The consequences of the Civil War for the minor European democracy that emerged from its ashes were so multifold as to defy any brief listing. However, in the rest of this paper I will try to list what seem to be some of the major consequences of the split and conflict that wrecked the nation­al liberation movement of 1916–21. I suggest that these conseq­uences fall conveniently under four headings:

a. north-south and British and foreign relations;

b. the structure of the party system and of democratic politics in the state;

c. social and political culture;

d. the structure of public policy.

The permanent partition of Ireland

The partition of Ireland was, as we all know, institutionalised a year and a half before the signing of the Anglo-Irish Treaty in December 1921. Some partition under some constitutional formula was foreseen years earlier, but it was by no means clear that the ‘deep partition' of 1922 was inevit­able. The collapse of public order in the south of Ireland had var­ious in­cidental effects. One effect that, I believe, has been inadequately comment­ed on, was the weakening of anti-partitionist purpose among both Free State and republican elites. After Collins' death, solidarity be­tween the Free State and northern nationalists weakened, and clear signs of accept­ing the north as a separate entity, perhaps to be negotiated with, but not to be absorbed, appeared among Free State leaders. The unionists' poli­tical hand was immeasurably strengthened by the much-publicised spec­tacle of disorder in the south, the apparent uncontroll­ability of the IRA and the equally apparent willingness of the Provisional Government to bring it to heel. It was easy for London newspapers to speak of the in­ability of the ‘native Irish' to govern themselves; to ask how could any­one ask ‘Ulster' to permit itself to be swallowed up in such a squalid, post-revolutionary and backward state. All the tradition­al stereotypes of the backward, superstitious and murderous ‘native Irish' could be wheel­ed out, and were, by the
Morning Post
and other newspapers. The fact that the Civil War was rather short and was rapid­ly replaced by a return to civic peace was less emphasised.
7

The Treaty settlement had been warmly supported by the ‘Old Dom­inions,' in part because Ireland's energetic striving for an ever fuller measure of independence reinforced Canadian and other similar striv­ings. In mid-1922, for example, Canada legislated for the right of the fed­eration to declare war independently of the imperial parliament; India watched attentively as the Irish blazed a trail which she longed to follow. Sympathy for the idea of a united Ireland existed in both the Canadian Federation and in what might be termed the ‘latent federation' of British India. The violence in Ireland strengthened those in the Domin­ions who accepted Irish partition as acceptable and even natural, as against those who felt that Ireland, like Canada, South Africa or India, was somehow a ‘natural' historic entity which should not be carved up at the whim of the imperial parliament. The diplomatic kudos of the Free State, very considerable in January 1922, was far less in May 1923.
8

The party system

Irish political parties derive, in the main, from the divisions of the Irish Civil War, as we know. Only the Labour Party and the Farmers' parties have other structural origins. The opposition between de Valera and Cos­grave became one that still structures Irish party politics two gener­ations later. The hatreds are now faded, but strange residues still persist of cer­tain mutual perceptions.

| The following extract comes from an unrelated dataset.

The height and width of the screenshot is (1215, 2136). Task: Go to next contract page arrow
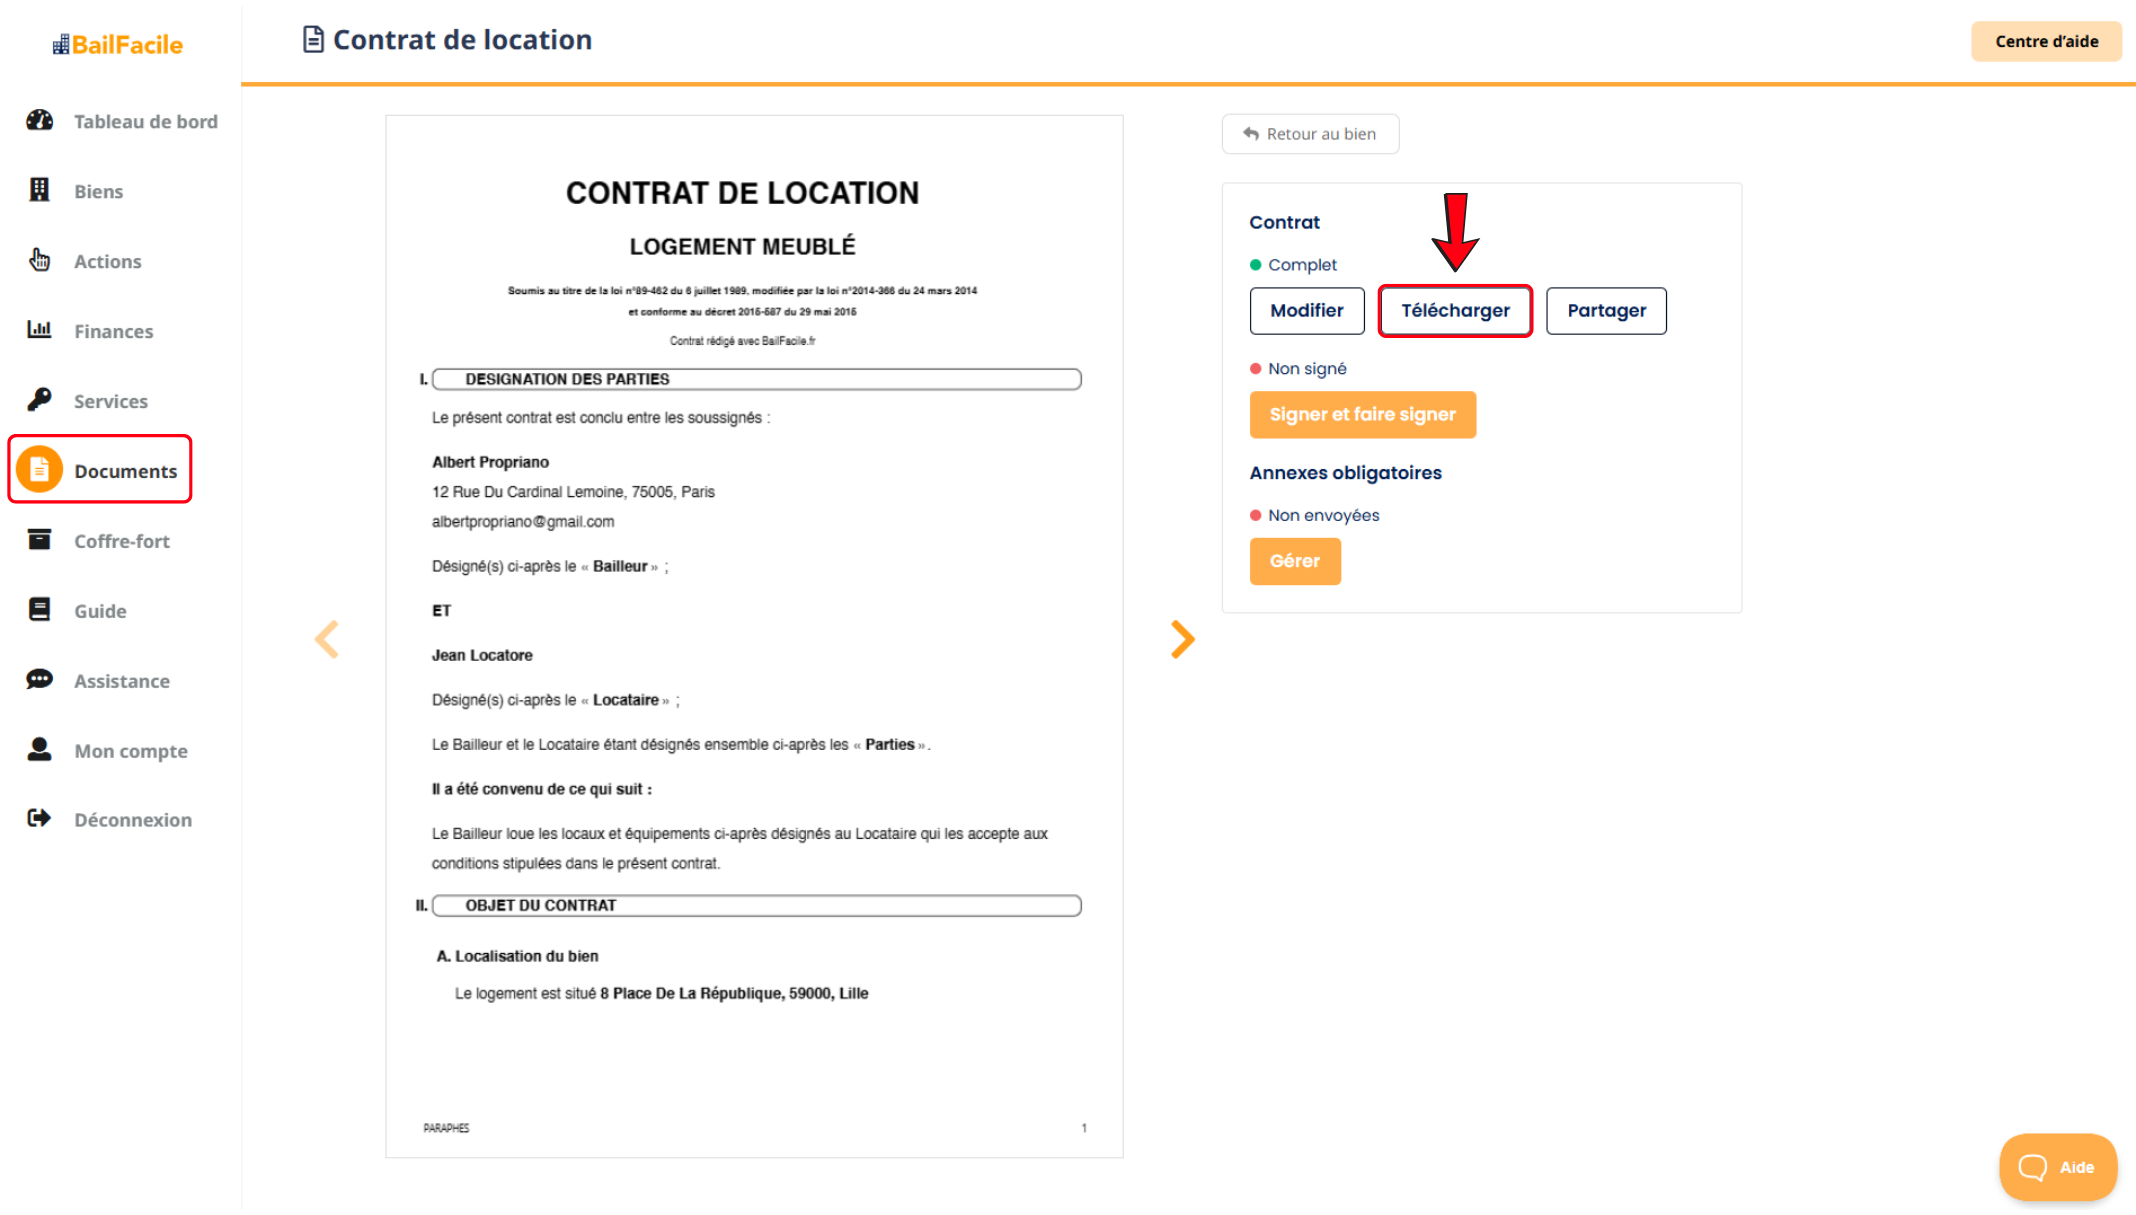pyautogui.click(x=1182, y=639)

These hatreds persisted for an extraordinarily long time, and seem to have partaken of a characteristically Irish persistence. As Helen Litton has commented, this persistence has sometimes been attributed to the small size of the population, which would have intensified the effect of personal relationships to people killed on both sides. However, Finland, with roughly the same population, suffered a ferocious little civil war in 1918, 25,000 people being killed, many of them murdered in concen­tration camps. The Irish conflict involved perhaps 3,000 killings at most, in the twenty-six counties. In Finland, former enemies were sharing gov­ernment by 1937.